A “DIR” fee is really a catch-all term used to describe a number of different types of post adjudication “fees” imposed on pharmacies in Medicare Part D.  For example, a “DIR” fee may be charged to a pharmacy for Part D network participation and may be based a per claim charge or a reconciliation between the adjudicated rate indicated to the pharmacy and the contracted/effective rate with the pharmacy.

 
1. How much information or specificity is given as to how much and when DIR fees will be collected or assessed ?
2.

When you receive a notice informing you that you owe a certain dollar amount to the PBM attributable to DIR fees—Do you ever receive an itemized accounting that tells you how much money was actually deducted on each claim?

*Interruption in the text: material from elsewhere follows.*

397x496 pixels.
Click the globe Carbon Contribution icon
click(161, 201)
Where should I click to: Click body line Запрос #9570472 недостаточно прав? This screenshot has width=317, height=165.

3. After DIR fees are extracted from the pharmacy, how often is the net pharmacy reimbursement below the pharmacy’s drug acquisition cost?
4. One trademark of these pharmacy DIR fees is that they are assessed after claim adjudication.  In your experience, what is the timeframe that most PBMs collect DIR fees from your payments?
 
5. Pharmacy DIR fees began in the Medicare Part D marketplace.  There are reports that similar types of pharmacy fees are starting to be assessed even in the commercial markets.  How would you assess their prevalence?
6.

How significantly are DIR fees and other post adjudication reimbursement reductions affecting your pharmacy’s ability to provide patient care and remain in business?

PBM Imposed Copay “Clawbacks” Affecting Patients

This PBM phenomenon is becoming more prominent and increasing costs to patients.  Typically, the PBM will instruct the pharmacy to collect from the patient an elevated co-pay amount that is higher than the contracted reimbursement with the pharmacy.  Subsequently, the PBM will “clawback” the excess amount from the pharmacy and pocket it.  This often happens in high deductible prescription drug plans when the entire prescription is being paid for by the patient.  Patients believe they are paying just the cost of the drug in their front end deductible, but do not realize that often a large part of what they pay is going straight to the PBM.   

 
9. How often have you seen this taking place in your pharmacy in the past month?
10. Does this practice seem to be endemic to all PBMs or are there some that are more prevalent?
12. In your practice, is this taking place in Part D?
13. Some PBM contracts reportedly restrict the ability of pharmacists to proactively tell the patient that their prescription drug could cost less if the pharmacy was permitted to process it outside  of their insurance plan (i.e., as a “cash” transaction). In other words, the patient has to directly ask the pharmacist if a “cash” transaction is cheaper before the pharmacist can volunteer such information. In the past month, how often have “gag clause” restrictions prevented you from informing the patient about “other” options or alternatives?